2 Samuel 8:1–8
After this it came to pass that David attacked the Philistines and subdued them. And David took Metheg Ammah from the hand of the Philistines.
Then he defeated Moab. Forcing them down to the ground, he measured them off with a line. With two lines he measured off those to be put to death, and with one full line those to be kept alive. So the Moabites became David’s servants, and brought tribute.
David also defeated Hadadezer the son of Rehob, king of Zobah, as he went to recover his territory at the River Euphrates. David took from him one thousand chariots, seven hundred horsemen, and twenty thousand foot soldiers. Also David hamstrung all the chariot horses, except that he spared enough of them for one hundred chariots.

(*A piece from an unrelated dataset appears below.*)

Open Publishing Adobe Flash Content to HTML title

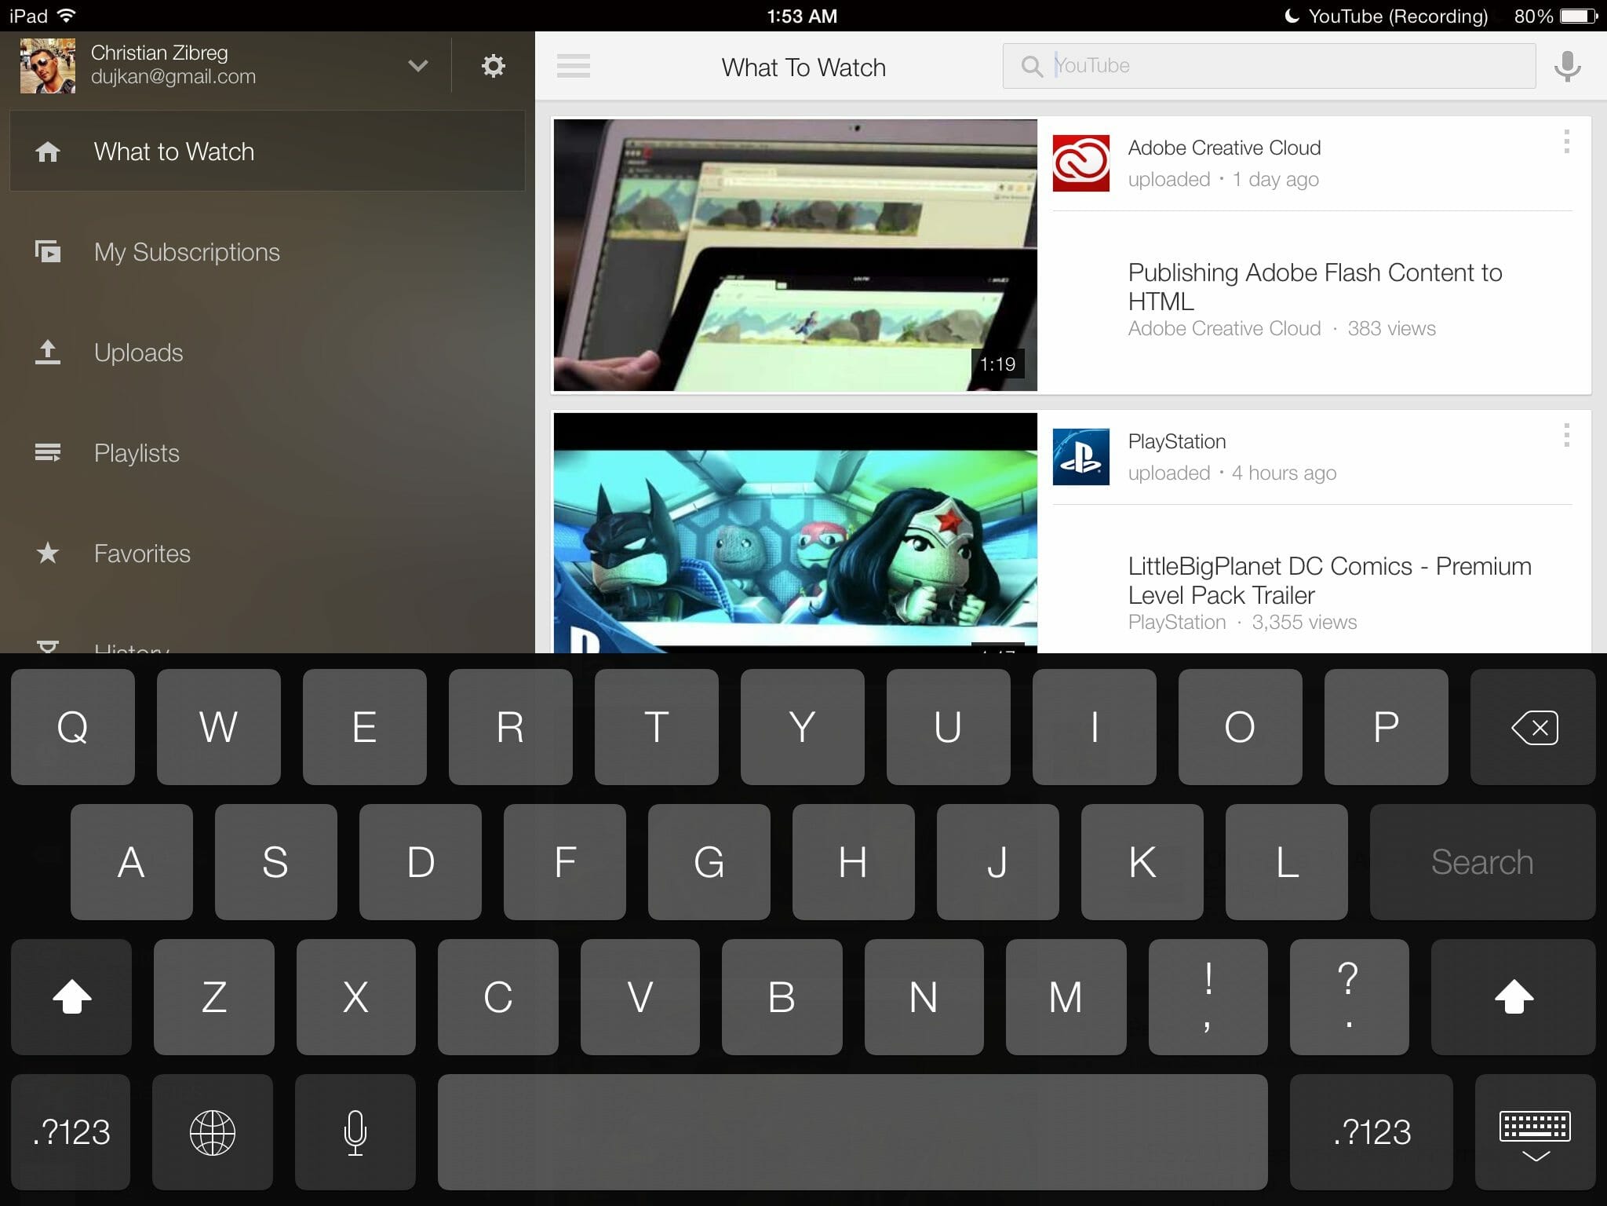coord(1314,287)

When the Syrians of Damascus came to help Hadadezer king of Zobah, David killed twenty-two thousand of the Syrians. Then David put garrisons in Syria of Damascus; and the Syrians became David’s servants, and brought tribute. So the LORD preserved David wherever he went. And David took the shields of gold that had belonged to the servants of Hadadezer, and brought them to Jerusalem. Also from Betah and from Berothai, cities of Hadadezer, King David took a large amount of bronze.
This section shifts gears from David’s magnificent prayer of thanksgiving to a summary of his military conquests. However, this may not have happened right after the prayer of 2 Samuel 7:18–29.
The defeat of Hadadezer in verse three fits best when viewed as coming after the events at the end of chapter ten. As such, this is Hadadezer’s Waterloo. It’s an attempt to recover from his defeat in 2 Samuel 10:15–19, and the result is disastrous.
So, this section probably sets up what is to follow logically, not chronologically. Here David expands and consolidates the nation of Israel, initiating an era of peace and prosperity.
David did what Saul could not.
Most importantly, these military victories reversed the tide. Saul was crowned for the purpose of fighting battles; that’s why Israel wanted a king in the first place. The Philistines killing Saul and his sons in battle had great symbolic significance.
The encouragement this brought to the Philistines cannot be overstated. They thought it was all over and they had won. They assumed that Israel would be subjugated, that the Philistines would gain the spoils of war, and that Israel would have to pay tribute to its new masters.
But just the opposite happened. The Philistines and their allies end up totally defeated. They are subjugated. Their gold and bronze are hauled away. They are the ones who bring tribute.
And, most importantly, Israel’s God is the real one.